• _YOUR TASK_: Take every line from the records below that includes the word "vous".

Data entries
*** Block opens ***
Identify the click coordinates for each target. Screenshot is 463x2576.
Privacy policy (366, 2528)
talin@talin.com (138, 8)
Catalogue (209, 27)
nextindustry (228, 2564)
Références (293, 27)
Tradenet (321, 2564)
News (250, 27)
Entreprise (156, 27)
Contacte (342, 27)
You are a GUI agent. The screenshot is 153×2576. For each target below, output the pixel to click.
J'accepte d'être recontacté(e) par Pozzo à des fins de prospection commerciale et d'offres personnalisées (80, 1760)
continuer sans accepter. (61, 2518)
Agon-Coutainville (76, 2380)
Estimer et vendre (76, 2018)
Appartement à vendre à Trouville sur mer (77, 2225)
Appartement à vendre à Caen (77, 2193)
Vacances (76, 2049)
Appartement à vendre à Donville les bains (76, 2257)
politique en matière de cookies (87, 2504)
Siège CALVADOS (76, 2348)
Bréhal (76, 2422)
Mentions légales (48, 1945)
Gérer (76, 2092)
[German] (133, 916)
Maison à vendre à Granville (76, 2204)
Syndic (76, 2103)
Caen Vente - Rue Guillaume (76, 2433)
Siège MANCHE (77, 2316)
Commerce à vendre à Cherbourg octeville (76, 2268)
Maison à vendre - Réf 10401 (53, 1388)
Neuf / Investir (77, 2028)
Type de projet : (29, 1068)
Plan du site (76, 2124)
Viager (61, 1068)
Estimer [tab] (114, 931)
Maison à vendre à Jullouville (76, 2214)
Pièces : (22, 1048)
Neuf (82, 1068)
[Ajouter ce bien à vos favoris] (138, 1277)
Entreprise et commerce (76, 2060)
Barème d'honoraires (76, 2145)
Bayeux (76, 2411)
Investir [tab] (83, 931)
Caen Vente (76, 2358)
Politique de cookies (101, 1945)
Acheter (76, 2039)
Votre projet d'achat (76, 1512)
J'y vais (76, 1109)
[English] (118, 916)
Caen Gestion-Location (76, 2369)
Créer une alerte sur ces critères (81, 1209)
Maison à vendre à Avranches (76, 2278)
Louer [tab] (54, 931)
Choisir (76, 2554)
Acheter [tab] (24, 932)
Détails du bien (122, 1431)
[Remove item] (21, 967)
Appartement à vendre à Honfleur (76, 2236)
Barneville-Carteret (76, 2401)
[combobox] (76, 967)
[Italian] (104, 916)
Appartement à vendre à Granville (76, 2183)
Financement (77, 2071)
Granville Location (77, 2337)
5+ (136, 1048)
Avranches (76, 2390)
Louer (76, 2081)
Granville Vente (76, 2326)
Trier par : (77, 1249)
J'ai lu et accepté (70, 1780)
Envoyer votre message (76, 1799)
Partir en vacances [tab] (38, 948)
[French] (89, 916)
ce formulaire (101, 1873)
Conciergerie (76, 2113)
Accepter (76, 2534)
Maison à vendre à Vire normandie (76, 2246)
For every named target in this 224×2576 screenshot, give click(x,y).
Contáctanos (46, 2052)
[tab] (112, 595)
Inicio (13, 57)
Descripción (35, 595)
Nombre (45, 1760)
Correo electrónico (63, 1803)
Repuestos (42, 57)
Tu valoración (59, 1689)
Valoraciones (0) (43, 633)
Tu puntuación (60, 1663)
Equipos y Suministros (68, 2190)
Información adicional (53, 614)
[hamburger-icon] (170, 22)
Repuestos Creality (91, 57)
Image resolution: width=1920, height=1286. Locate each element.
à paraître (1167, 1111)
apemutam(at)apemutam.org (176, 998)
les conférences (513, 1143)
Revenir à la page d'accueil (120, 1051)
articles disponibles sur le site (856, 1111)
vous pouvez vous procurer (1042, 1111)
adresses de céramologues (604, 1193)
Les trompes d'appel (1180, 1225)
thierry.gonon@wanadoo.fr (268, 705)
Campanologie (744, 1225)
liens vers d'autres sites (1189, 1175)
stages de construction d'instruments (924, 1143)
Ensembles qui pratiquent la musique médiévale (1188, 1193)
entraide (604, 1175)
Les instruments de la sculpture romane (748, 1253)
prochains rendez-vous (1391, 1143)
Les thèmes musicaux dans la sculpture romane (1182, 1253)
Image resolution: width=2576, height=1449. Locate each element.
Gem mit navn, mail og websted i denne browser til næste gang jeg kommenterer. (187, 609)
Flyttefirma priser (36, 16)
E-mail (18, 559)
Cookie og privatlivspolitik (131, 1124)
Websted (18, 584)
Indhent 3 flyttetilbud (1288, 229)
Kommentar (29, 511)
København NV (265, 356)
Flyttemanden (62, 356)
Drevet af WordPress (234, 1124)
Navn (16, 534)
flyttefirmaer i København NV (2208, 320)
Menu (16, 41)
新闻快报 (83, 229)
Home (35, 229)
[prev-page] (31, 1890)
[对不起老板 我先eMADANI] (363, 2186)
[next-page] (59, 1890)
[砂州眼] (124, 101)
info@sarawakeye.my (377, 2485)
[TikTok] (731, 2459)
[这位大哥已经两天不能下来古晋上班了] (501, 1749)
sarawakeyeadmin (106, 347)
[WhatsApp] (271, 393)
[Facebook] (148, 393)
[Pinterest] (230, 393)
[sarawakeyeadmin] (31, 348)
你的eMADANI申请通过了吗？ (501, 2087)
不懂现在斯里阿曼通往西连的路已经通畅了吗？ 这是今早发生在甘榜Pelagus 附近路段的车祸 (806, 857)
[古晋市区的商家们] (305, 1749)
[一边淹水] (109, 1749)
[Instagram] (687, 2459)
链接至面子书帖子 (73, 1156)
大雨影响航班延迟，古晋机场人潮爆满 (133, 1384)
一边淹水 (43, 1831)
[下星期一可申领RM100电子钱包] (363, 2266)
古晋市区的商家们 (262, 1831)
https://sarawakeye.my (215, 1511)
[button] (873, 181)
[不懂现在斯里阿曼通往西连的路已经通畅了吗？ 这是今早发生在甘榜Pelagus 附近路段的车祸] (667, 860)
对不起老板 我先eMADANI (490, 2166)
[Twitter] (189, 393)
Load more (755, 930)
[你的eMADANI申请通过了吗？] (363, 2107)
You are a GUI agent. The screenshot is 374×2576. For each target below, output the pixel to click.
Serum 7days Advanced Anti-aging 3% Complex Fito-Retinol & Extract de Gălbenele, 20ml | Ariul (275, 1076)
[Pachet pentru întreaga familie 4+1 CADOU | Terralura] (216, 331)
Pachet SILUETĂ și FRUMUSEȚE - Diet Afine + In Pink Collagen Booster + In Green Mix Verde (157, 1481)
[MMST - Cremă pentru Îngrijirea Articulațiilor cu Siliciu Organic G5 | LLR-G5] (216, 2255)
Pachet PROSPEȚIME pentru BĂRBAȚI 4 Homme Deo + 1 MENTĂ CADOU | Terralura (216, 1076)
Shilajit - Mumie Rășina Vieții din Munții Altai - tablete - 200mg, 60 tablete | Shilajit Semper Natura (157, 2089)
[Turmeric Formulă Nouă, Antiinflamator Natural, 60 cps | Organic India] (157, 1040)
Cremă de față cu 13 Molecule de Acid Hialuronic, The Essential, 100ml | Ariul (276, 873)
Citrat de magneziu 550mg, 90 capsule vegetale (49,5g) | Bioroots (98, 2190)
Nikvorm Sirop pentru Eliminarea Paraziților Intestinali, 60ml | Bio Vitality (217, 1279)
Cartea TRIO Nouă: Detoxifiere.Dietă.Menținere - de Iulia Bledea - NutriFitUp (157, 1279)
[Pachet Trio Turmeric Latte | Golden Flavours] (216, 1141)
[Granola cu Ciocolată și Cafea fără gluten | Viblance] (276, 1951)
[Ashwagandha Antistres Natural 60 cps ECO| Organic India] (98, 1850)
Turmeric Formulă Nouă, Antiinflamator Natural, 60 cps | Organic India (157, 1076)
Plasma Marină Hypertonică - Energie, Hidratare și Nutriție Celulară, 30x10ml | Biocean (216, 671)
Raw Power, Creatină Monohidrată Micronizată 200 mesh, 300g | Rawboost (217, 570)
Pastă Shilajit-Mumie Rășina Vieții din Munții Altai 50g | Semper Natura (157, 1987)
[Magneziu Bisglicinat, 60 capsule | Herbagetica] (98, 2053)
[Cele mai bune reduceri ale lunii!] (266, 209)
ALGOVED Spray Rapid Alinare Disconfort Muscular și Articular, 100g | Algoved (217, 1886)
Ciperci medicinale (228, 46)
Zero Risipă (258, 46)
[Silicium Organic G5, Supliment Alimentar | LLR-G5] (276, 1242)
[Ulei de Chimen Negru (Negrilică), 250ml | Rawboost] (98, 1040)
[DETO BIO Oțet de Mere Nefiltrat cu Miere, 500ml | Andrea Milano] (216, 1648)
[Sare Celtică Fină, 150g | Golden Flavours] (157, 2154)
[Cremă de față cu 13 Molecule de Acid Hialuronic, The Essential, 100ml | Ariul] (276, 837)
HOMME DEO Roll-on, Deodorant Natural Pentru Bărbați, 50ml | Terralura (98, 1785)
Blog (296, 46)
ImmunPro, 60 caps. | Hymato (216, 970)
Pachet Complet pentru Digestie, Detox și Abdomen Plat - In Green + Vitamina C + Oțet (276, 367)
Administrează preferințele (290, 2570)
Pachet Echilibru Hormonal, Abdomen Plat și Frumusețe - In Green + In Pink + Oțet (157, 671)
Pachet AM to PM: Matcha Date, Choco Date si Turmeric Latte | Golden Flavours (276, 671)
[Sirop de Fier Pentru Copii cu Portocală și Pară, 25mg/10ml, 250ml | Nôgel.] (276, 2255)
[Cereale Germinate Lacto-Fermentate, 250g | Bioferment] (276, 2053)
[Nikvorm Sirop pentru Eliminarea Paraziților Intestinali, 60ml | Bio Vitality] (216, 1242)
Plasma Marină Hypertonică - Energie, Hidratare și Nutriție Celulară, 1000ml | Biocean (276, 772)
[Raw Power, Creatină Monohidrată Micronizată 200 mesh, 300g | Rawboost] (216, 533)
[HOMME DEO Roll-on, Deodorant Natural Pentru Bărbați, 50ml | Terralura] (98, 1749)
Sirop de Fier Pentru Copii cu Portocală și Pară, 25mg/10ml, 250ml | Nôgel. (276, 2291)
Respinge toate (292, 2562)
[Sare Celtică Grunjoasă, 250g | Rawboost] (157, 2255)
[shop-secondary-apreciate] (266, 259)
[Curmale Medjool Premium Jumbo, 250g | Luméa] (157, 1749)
*** Block closes ***
• _REPLY_:
vous pouvez vous procurer (1042, 1111)
prochains rendez-vous (1391, 1143)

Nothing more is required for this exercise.